Je m’interroge sur la qualité de streaming de Netflix depuis que j’ai en ma possession une télé 4K avec Dolby vision et une AppleTV 4K bien sûr 

Déjà je trouve perturbant que depuis l’application Netflix tvOS nous ne pouvons pas avoir accès aux informations sur la vidéo en temps réel en haut à gauche de l’écran comme sur les autres plateformes. Ou alors si quelqu’un sait comment on y accède je suis preneur! 

Ensuite, je me demande si lorsque sur la fiche de la série c’est marqué « Dolby Vision » cela veut forcément dire que le programme sera diffusé en 4K? Ma TV est tellement bonne en upscaling que j’arrive difficilement à faire la différence.

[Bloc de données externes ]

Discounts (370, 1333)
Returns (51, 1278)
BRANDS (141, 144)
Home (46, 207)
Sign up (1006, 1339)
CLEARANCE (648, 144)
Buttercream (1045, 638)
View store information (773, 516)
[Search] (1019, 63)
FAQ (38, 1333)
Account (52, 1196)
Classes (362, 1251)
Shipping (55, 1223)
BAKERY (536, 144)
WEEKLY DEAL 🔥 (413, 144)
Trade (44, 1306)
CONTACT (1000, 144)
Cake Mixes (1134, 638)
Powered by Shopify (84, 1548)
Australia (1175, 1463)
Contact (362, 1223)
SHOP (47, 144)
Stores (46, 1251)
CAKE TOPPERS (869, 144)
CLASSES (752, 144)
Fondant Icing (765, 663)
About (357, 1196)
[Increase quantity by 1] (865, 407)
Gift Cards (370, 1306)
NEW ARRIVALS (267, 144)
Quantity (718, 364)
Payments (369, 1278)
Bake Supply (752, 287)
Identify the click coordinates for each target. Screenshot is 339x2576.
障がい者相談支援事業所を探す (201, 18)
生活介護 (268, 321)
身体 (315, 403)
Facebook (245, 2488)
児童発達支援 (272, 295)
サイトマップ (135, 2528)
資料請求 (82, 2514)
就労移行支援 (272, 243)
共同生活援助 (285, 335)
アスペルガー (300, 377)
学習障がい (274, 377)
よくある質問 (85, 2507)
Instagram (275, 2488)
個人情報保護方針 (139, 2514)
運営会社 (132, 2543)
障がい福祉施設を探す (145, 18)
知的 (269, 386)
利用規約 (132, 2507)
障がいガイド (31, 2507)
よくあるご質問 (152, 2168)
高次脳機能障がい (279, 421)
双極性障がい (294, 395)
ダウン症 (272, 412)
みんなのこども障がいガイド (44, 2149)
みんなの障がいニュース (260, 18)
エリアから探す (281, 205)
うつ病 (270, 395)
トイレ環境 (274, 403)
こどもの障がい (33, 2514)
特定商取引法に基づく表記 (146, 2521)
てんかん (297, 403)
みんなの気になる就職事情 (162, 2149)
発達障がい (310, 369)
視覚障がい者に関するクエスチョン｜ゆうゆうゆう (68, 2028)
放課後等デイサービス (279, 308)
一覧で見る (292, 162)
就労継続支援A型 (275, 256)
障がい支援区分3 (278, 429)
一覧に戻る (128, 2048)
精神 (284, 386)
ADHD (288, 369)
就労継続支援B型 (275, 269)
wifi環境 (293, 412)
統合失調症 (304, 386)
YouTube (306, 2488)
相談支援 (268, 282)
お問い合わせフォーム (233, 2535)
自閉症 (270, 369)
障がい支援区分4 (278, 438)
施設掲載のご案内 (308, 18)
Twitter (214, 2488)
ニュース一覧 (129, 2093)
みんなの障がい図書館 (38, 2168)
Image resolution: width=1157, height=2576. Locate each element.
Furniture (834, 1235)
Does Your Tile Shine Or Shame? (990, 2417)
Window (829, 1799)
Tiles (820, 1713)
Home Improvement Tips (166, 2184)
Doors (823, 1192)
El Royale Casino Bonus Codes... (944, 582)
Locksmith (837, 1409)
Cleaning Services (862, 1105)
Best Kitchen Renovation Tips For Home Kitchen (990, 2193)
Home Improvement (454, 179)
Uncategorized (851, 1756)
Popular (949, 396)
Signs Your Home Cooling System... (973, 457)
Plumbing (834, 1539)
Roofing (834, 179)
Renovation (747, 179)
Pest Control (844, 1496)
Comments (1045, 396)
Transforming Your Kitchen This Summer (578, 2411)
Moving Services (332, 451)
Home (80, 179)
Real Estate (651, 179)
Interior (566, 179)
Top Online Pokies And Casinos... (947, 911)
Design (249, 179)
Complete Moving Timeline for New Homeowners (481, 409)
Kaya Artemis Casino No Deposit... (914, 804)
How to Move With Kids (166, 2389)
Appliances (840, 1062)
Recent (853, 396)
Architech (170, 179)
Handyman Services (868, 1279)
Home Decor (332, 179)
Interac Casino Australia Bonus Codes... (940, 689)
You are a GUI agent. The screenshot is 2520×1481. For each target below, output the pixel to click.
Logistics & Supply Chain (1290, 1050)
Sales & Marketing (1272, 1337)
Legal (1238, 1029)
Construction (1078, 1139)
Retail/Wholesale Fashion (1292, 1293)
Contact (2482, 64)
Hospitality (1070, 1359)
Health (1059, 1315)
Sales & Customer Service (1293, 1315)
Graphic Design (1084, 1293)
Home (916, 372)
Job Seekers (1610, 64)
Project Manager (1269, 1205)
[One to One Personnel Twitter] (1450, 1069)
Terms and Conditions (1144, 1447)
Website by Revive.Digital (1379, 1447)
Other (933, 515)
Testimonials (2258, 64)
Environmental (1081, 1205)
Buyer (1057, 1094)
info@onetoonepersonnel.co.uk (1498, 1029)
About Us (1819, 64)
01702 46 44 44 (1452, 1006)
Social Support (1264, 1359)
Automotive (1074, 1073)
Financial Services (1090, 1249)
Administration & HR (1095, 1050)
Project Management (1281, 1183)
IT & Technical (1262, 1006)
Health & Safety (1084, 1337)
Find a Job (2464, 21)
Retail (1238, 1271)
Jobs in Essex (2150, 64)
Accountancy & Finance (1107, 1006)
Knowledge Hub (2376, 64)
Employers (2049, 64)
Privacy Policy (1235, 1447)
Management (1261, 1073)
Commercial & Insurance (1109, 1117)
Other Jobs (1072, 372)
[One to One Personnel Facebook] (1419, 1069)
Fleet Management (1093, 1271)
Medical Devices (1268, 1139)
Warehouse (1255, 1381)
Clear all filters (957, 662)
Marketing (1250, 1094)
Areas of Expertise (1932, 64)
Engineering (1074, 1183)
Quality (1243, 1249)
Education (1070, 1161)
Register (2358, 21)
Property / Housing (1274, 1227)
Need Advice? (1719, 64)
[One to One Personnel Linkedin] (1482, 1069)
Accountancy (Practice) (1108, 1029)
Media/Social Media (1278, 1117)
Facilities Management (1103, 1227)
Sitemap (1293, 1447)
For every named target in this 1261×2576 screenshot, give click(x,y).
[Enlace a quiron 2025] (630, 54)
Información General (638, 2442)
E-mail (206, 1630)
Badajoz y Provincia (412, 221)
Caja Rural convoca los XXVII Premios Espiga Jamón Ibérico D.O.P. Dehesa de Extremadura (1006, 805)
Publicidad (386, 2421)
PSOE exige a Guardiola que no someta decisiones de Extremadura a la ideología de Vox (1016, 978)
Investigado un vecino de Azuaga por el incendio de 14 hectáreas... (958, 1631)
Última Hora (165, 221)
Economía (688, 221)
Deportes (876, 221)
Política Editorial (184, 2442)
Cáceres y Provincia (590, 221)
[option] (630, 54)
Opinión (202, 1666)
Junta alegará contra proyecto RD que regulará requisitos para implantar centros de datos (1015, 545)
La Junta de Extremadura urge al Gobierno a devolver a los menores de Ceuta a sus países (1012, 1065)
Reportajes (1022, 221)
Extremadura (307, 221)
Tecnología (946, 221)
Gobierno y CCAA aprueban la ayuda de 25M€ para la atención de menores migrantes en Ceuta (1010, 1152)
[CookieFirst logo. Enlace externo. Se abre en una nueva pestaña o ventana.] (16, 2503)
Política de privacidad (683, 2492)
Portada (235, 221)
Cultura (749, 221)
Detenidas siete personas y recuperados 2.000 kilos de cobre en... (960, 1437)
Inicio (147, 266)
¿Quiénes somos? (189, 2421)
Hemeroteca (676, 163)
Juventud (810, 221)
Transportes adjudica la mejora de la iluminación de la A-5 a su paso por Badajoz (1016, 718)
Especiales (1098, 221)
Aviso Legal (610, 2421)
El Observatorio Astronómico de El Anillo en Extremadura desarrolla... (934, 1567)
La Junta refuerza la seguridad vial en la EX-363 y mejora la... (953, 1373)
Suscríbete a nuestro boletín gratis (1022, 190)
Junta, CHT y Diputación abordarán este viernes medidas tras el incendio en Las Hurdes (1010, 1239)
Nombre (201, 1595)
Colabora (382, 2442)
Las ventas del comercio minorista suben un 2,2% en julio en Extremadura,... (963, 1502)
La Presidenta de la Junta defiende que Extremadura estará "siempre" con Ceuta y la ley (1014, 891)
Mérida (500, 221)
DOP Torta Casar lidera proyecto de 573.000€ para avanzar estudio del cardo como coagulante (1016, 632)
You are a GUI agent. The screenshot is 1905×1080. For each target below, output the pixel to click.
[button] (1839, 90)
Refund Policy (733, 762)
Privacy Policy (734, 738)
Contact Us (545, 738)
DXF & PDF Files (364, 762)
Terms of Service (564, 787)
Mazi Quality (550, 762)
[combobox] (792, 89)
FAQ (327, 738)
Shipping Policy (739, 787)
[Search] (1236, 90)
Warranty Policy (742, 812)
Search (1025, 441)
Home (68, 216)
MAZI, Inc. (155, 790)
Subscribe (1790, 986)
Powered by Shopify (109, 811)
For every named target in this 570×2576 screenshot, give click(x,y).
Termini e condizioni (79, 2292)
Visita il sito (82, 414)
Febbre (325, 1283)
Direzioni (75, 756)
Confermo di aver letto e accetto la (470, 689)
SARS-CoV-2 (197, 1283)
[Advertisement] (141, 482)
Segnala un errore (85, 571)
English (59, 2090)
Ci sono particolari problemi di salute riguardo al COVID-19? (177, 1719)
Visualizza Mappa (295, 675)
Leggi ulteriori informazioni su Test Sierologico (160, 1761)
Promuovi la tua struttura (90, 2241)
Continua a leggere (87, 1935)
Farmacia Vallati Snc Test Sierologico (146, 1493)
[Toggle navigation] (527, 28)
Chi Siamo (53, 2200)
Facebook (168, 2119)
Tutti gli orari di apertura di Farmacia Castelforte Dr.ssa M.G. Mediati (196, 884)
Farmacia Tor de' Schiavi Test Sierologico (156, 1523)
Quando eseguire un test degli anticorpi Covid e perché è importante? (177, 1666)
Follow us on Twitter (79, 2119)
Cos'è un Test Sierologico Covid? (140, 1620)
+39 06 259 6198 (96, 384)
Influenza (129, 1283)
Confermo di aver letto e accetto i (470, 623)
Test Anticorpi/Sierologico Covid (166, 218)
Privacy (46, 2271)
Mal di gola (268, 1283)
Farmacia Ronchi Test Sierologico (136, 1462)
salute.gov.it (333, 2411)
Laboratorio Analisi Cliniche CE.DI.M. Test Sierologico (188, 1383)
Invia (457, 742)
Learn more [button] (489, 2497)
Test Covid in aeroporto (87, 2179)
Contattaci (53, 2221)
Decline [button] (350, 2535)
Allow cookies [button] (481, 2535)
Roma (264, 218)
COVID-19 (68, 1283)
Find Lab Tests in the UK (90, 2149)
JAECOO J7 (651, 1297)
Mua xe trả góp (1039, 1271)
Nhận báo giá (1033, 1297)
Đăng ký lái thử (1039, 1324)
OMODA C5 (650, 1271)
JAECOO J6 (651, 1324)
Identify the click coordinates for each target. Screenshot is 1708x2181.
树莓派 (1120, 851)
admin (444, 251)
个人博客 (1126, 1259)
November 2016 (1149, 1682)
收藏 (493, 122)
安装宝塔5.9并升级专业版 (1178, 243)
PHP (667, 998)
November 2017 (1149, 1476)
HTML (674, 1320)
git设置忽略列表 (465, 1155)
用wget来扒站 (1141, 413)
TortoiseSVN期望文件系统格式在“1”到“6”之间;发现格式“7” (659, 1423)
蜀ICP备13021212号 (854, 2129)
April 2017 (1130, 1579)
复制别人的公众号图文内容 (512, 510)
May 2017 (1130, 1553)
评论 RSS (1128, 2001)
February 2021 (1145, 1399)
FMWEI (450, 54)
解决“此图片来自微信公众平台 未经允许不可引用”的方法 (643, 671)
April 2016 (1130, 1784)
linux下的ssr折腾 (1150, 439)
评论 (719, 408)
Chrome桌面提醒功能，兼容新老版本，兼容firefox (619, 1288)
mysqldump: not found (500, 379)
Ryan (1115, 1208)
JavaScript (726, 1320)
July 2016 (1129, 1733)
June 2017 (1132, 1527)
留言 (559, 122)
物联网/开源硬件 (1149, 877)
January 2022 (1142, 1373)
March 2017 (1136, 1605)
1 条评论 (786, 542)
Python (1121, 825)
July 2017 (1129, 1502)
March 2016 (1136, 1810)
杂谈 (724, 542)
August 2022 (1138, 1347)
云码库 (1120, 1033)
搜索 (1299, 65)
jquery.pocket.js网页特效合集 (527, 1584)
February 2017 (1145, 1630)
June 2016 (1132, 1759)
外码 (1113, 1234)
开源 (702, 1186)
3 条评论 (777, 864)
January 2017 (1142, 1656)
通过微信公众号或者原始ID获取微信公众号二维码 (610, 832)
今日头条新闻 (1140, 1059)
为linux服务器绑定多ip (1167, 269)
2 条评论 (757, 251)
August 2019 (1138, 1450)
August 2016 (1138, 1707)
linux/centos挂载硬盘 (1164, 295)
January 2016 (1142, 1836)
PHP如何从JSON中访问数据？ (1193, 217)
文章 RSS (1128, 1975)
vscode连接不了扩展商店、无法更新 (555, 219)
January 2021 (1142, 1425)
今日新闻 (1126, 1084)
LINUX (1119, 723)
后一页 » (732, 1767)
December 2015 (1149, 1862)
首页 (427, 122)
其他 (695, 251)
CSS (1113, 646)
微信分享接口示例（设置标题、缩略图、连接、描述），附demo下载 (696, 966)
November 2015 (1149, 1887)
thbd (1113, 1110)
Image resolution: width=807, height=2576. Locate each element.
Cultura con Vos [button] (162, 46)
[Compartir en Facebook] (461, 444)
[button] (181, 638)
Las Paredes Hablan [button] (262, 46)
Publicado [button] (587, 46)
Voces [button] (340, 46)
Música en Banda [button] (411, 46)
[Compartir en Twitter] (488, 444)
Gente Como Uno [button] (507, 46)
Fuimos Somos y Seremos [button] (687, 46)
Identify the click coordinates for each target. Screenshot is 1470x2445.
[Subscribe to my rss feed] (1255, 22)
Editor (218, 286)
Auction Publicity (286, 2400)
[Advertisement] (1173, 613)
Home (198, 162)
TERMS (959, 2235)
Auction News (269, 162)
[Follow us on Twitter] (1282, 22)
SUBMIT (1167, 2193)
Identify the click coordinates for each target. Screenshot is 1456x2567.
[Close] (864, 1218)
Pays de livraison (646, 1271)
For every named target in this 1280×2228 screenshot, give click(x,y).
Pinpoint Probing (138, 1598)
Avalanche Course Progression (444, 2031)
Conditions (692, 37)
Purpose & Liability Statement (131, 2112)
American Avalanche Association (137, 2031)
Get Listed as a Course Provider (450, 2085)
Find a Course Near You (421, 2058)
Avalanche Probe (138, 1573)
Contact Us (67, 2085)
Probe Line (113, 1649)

Je me pose la question car parfois je vois écris « Ultra-HD 4K » ce qui est plus explicite^^

Merci par avance pour vos réponses 

Emmanuel


----------



## maxou56 (17 Juillet 2020)

Bonjour,

"Dolby Vision"= 4K HDR
"Ultra-HD 4K"= 4K SDR
"HD"= HD SDR
"HD Dolby Vision"= HD HDR

Ensuite, je sais pas si la qualité est revenu à la normale suite au confinement. Je n'ai pas vu d'info circuler (??)


----------



## Manuneo (17 Juillet 2020)

maxou56 a dit:


> Bonjour,
> 
> "Dolby Vision"= 4K HDR
> "Ultra-HD 4K"= 4K SDR
> ...



Ah top! Merci beaucoup! [emoji16]

Il me semble que les débits sont redevenus normaux depuis début juillet (le 8) pour tout le monde, j’ai vu passer l’info pour Disney+ en tout cas [emoji106]


----------



## maxou56 (17 Juillet 2020)

Manuneo a dit:


> j’ai vu passer l’info pour Disney+ en tout cas


Oui j'avais vu pour Disney+ (la différence est flagrante chez moi).


----------



## dioxyd (22 Juin 2021)

Bonjour j'arrive après la guerre car je viens seulement d avoir une télé 4K compatible Dolby vision ...77AG9 SONY

ils disent ça aussi sur le net :

_Le *4K* (*Ultra HD*) désigne une résolution en pixels élevée qui permet d'avoir des images vidéo plus détaillées. Les termes HDR10 et *Dolby Vision* désignent une optimisation des couleurs et de la plage dynamique, offrant un rendu plus réaliste._

Donc moi je sais que les Sony ont le "Netflix Calibrate" , et quand je lance un film Netflix en Dolby vision , j'ai les couleurs qui changent à la sauce NETFLIX .

Image très belle ..

Donc à lire plus haut Dolby vision c est au dessus de Ultra HD 4k ?


----------